Eduardo Cosimo Cammilleri (enterrement de vie de garçon), acrylique sur toile, 200x145cm, 2012, Courtesy Galerie Bendana Pinel.

Lors de la dernière édition du Salon de Montrouge, nous avions découvert le travail de Giulia Andreani. Elle y avait exposé une série de peintures sur toile et des aquarelles sur papier représentant des hommes politiques, des anonymes, une momie. Des personnages décontextualisés, réinterprétés, hors du temps. Des figures sombres, muettes, aveugles, fantomatiques, extraites d’archives témoignant d’une histoire récente. Giulia Andreani s’intéresse en effet aux archives visuelles : cinéma européen, photographies prises entre les années 1930 et 1950, avant et après guerre. Des images qui se rapportent à une période située entre destruction et reconstruction de plusieurs sociétés qu’elle manipule et questionne. Des images allemandes, italiennes, françaises, qu’elle analyse et transpose sur la toile ou le papier au moyen d’une même couleur : le gris de Payne. Une couleur traditionnellement associée à l’aquarelle, un mélange subtil de bleu, de sienne et d’alizarine. Les couleurs chaudes et froides s’entremêlent et se confondent en une teinte dense et lumineuse.

Deguisement avec Rose

Eduardo Cosimo Cammilleri (Déguisement avec Rose), aquarelle sur Papier, 37×46, 2012, Courtesy Galerie Bendana Pinel.
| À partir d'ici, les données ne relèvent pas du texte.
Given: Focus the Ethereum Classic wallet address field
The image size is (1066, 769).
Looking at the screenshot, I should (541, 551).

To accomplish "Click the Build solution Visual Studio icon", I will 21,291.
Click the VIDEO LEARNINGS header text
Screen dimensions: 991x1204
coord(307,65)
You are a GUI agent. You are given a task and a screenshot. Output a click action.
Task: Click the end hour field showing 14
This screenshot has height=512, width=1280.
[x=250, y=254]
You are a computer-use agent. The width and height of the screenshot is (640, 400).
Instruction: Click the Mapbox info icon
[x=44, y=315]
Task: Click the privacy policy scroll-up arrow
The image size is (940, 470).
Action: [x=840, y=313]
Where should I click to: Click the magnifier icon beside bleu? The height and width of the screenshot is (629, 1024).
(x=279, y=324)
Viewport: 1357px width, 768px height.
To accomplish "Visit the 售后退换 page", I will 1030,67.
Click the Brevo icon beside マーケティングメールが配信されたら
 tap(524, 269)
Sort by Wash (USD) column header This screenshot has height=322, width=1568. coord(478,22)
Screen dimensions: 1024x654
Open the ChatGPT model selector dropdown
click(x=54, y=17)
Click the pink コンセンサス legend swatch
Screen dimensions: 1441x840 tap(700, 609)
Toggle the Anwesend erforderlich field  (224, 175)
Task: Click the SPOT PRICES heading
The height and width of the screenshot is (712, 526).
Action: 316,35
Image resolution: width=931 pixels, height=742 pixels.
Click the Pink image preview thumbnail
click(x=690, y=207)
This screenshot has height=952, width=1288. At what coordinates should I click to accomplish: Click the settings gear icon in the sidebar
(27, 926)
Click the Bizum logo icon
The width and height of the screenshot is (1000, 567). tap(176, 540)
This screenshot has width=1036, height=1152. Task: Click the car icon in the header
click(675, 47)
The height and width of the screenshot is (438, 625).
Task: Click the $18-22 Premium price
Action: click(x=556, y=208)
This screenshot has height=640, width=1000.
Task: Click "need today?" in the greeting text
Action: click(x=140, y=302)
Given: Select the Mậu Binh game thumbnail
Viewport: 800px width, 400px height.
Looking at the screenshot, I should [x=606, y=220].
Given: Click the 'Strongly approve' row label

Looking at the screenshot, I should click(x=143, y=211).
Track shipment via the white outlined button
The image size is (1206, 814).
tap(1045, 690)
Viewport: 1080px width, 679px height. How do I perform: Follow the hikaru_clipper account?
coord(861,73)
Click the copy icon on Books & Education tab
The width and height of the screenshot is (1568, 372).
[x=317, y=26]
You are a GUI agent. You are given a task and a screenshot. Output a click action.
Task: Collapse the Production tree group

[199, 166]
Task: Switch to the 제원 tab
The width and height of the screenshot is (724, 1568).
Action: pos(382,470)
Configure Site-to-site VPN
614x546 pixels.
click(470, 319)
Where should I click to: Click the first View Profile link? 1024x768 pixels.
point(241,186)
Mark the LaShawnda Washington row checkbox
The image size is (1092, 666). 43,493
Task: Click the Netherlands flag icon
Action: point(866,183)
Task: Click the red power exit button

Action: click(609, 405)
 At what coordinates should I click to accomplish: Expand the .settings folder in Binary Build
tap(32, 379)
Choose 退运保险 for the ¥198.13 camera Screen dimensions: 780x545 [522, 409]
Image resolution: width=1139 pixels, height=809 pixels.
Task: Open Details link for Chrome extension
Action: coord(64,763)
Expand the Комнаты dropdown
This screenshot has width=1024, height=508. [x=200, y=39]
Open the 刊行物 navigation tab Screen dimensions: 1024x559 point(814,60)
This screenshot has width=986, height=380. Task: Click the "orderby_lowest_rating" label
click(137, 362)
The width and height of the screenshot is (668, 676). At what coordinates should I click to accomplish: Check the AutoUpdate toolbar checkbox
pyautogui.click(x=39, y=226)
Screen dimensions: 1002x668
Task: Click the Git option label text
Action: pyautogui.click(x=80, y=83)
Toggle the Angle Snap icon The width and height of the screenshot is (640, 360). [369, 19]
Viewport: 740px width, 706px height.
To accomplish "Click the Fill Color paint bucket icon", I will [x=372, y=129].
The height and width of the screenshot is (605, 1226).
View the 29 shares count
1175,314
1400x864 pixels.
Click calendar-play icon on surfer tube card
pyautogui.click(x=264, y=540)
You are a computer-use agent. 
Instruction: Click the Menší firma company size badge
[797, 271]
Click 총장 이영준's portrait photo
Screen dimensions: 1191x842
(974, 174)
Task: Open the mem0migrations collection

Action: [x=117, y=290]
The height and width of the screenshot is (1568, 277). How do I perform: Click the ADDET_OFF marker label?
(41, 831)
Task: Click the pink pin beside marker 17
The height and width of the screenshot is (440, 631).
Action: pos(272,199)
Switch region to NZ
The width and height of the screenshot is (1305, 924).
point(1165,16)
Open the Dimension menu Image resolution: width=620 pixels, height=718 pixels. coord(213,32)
L’artiste revient aujourd’hui avec un nouveau projet qu’elle présente actuellement à la Galerie Bendana Pinel. Suite à une rencontre avec la fille d’un immigré sicilien, Eduardo Cosimo Cammilleri, Giulia Andreani a souhaité revenir sur les images de sa vie en France, de l’autre côté de la frontière. Des photographies dont elle a extrait un récit où réalité et fiction dialoguent. Le titre de l’exposition fait référence au passage de la frontière et à cette phrase inscrite sur le passeport de Cammilleri : Non si passa la frontiera senza aver redatto completamente e consegnata la cedola statistica (« On ne passe pas la frontière sans avoir complètement rempli et remis le coupon statistique »). Une frontière traversée clandestinement pour fuir une Italie fascisante, pour rejoindre la France et reconstruire une nouvelle vie. L’artiste discute avec Sophie Cammillieri, elles échangent des documents : des photographies, des documents administratifs, des lettres, les archives d’une histoire familiale et par extension d’une histoire européenne. Giulia Andreani sélectionne une série de photographies figurant Eduardo dans différentes situations. Elle réalise une toile grand format (Eduardo Cosimo Cammilleri (Enterrement de vie de garçon), 2012, Acrylique sur toile, 200 x 145 cm) où le jeune homme pose avec ses amis. Déguisés, maquillés, souriants, les hommes s’amusent et ne se soucient pas de leur apparence burlesque. Une apparence à laquelle l’artiste ajoute une touche grinçante, les sourires tendant à la grimace, certaines figures ont quasiment disparu. Elles sont comme diluées sur la toile.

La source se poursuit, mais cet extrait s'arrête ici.